For if of old the sons of squires
And livery stable keepers turned
To flowers and hope, to Greece and God,
We in our later age have learned
That we are native where we walk
Through the dim streets of Camden Town.
But hopeful still through twice-breathed air
The Holy Ghost comes shining down.
I wrote these lines, I remember, one dark afternoon in my office in Gog’s Court, Fetter Lane. It is in the same office, on an almost perfectly similar afternoon, that I am writing now. The reflector outside my window reflects a faint and muddy light that has to be supplemented by electricity from within. An inveterate smell of printer’s ink haunts the air. From the basement comes up the thudding and clanking of presses; they are turning out the weekly two hundred thousand copies of the ‘Woman’s Fiction Budget.’ We are at the heart, here, of our human universe. Come, then, let us frankly admit that we are citizens of this mean city, make the worst of it resolutely and not try to escape.

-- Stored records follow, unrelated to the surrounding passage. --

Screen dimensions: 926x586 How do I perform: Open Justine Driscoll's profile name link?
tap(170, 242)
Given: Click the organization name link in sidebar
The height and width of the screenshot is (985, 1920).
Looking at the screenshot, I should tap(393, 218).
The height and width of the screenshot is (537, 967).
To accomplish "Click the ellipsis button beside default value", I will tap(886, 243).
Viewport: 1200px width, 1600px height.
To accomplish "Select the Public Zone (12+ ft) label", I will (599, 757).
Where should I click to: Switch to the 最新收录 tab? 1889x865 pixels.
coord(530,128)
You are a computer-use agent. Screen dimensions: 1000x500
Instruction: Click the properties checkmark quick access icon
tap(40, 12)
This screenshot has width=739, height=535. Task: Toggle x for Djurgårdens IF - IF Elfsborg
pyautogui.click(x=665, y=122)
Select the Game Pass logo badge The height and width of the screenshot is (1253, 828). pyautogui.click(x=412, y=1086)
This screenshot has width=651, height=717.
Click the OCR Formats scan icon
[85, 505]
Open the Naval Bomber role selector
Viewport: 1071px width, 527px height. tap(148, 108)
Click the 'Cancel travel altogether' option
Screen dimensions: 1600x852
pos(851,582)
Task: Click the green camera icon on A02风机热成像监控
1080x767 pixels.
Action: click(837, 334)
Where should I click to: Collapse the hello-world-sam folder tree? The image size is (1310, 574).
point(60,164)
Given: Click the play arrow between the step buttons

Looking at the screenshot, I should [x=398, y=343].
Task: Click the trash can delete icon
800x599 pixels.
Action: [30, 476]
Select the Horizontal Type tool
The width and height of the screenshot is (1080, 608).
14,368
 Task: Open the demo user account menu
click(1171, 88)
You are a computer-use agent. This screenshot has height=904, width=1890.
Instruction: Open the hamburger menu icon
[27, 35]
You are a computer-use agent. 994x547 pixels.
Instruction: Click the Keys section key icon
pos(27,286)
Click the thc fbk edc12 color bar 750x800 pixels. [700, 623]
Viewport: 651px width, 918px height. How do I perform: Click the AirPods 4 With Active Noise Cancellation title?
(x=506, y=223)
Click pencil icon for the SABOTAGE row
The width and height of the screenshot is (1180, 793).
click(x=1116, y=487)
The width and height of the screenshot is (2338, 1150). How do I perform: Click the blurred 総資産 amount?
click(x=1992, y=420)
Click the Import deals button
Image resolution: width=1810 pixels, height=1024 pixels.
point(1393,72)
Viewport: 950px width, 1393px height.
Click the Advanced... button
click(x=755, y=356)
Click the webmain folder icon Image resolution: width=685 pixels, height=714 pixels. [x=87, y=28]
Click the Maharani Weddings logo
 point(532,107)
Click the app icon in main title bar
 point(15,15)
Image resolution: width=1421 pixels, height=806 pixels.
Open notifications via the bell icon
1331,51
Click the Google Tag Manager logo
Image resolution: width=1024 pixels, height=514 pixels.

To escape, whether in space or in time, you must run a great deal further now than there was any need to do a hundred years ago when Shelley boated on the Tyrrhenian and conjured up millennial visions. You must go further in space, because there are more people, more and faster vehicles. The Grand Hotel, the hundred thousand bathers, the jazz bands have introduced themselves into that Shelleian poem which is the landscape of Versilia. And the millennium which seemed in the days of Godwin not so very remote has receded further and further from us, as each Reform Bill, each victory over entrenched capitalism dashed yet another illusion to the ground. To escape, in 1924, one must go to Tibet, one must look forward to at least the year 3000; and who knows? they are probably listening-in in the Dalai Lama’s palace; and it is probable that the millennial state of a thousand years hence will be millennial only because it has contrived to make slavery, for the first time, really scientific and efficient.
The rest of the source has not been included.